Re: [PATCH RFC 3/4] xfs: crude chunk allocation retry mechanism

From: Dave Chinner <david@fromorbit.com>
To: Brian Foster <bfoster@redhat.com>
Cc: linux-xfs@vger.kernel.org
Subject: Re: [PATCH RFC 3/4] xfs: crude chunk allocation retry mechanism
Date: Wed, 23 Feb 2022 18:00:58 +1100	[thread overview]
Message-ID: <20220223070058.GK59715@dread.disaster.area> (raw)
In-Reply-To: <YhKM6u3yuF1Ek4/w@bfoster>

On Sun, Feb 20, 2022 at 01:48:10PM -0500, Brian Foster wrote:
> On Sat, Feb 19, 2022 at 09:54:40AM +1100, Dave Chinner wrote:
> > On Fri, Feb 18, 2022 at 09:21:40AM -0500, Brian Foster wrote:
> > > The point of background freeing inode chunks was that it makes this
> > > problem go away because then we ensure that inode chunks aren't freed
> > > until all associated busy inodes are cleared, and so we preserve the
> > > historical behavior that an inode chunk allocation guarantees immediate
> > > ability to allocate an inode. I thought we agreed in the previous
> > > discussion that this was the right approach since it seemed to be in the
> > > long term direction for XFS anyways.. hm?
> > 
> > Long term, yes, but we need something that works effectively and
> > efficiently now, with minimal additional overhead, because we're
> > going to have to live with this code in the allocation fast path for
> > some time yet.
> > 
> 
> Right, but I thought this is why we were only going to do the background
> freeing part of the whole "background inode management" thing?
> 
> Short of that, I'm not aware of a really great option atm. IMO, pushing
> explicit busy inode state/checking down into the block allocator is kind
> of a gross layering violation. The approach this series currently uses
> is simple and effective, but it's an unbound retry mechanism that just
> continues to allocate chunks until we get one we can use, which is too
> crude for production.

*nod*

Right, that's why I want to get this whole mechanism completely
detached from the VFS inode RCU life cycle rules and instead
synchronised by internal IO operations such as log forces.

The code I currently have is based on your changes, just without the
fallback chunk allocation. I'm not really even scanning the irecs;
I just look at the number of free inodes and count the number of
busy inodes over the range of the record. If they aren't the same,
we've got inodes in that record we can allocate from. I only do a
free inode-by-free inode busy check once the irec we are going to
allocate from has been selected.

Essentially, I'm just scanning records in the finobt to find the
first with a non-busy inode. If we fall off the end of the finobt,
it issues a log force and kicks the AIL and then retries the
allocation from the finobt. There isn't any attempt to allocate new
inode chunks in the case, but it may end up being necessary and can
be done without falling back to the outer loops.
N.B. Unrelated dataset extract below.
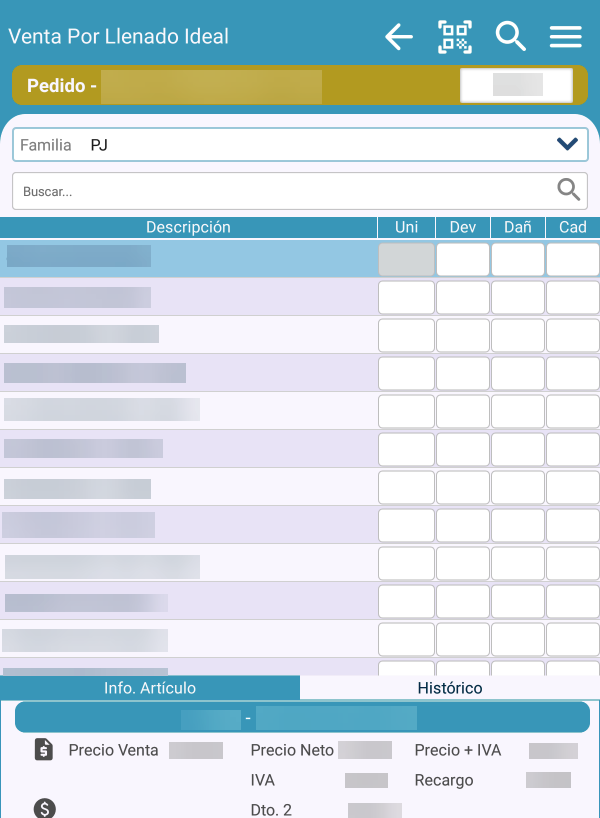Click the white box in Pedido bar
i.e. as long as we track whether we've allocated a new inode chunk
or not, we can bound the finobt search to a single retry. If we
allocated a new chunk before entering the finobt search, then all we
need is a log force because the busy inodes, by definition, are
XFS_ISTALE at this point and waiting for a CIL push before they can
be reclaimed. At this point an retry of the finobt scan will find
those inodes that were busy now available for allocation.

If we haven't allocated a new chunk, then we can do so immediately
and retry the allocation. If we still find them all busy, we force
the log...

IOWs, once we isolate this busy inode tracking from the VFS inode
RCU requirements, we can bound the allocation behaviour because
chunk allocation and log forces provide us with a guarantee that the
newly allocated inode chunks contain inodes that can be immediately
reallocated without having to care about where the new inode chunk
is located....

> Perhaps a simple enough short term option is to use the existing block
> alloc min/max range mechanisms (as mentioned on IRC). For example:
> 
> - Use the existing min/max_agbno allocation arg input values to attempt
>   one or two chunk allocs outside of the known range of busy inodes for
>   the AG (i.e., allocate blocks higher than the max busy agino or lower
>   than the min busy agino).
> - If success, then we know we've got a chunk w/o busy inodes.
> - If failure, fall back to the existing chunk alloc calls, take whatever
>   we get and retry the finobt scan (perhaps more aggressively checking
>   each record) hoping we got a usable new record.
> - If that still fails, then fall back to synchronize_rcu() as a last
>   resort and grab one of the previously busy inodes.
> 
> I couldn't say for sure if that would be effective enough without
> playing with it a bit, but that would sort of emulate an algorithm that
> filtered chunk block allocations with at least one busy inode without
> having to modify block allocation code. If it avoids an RCU sync in the
> majority of cases it might be effective enough as a stopgap until
> background freeing exists. Thoughts?

It might work, but I'm not a fan of how many hoops we are considering
jumping through to avoid getting tangled up in the RCU requirements
for VFS inode life cycles. I'd much prefer just being able to say
"all inodes busy, log force, try again" like we do with busy extent
limited block allocation...

That said, the complexity gets moved elsewhere (the VFS inode
lifecycle management) rather than into the inode allocator, but I
think that's a valid trade-off because the RCU requirements for
inode reallocation come from the VFS inode lifecycle constraints.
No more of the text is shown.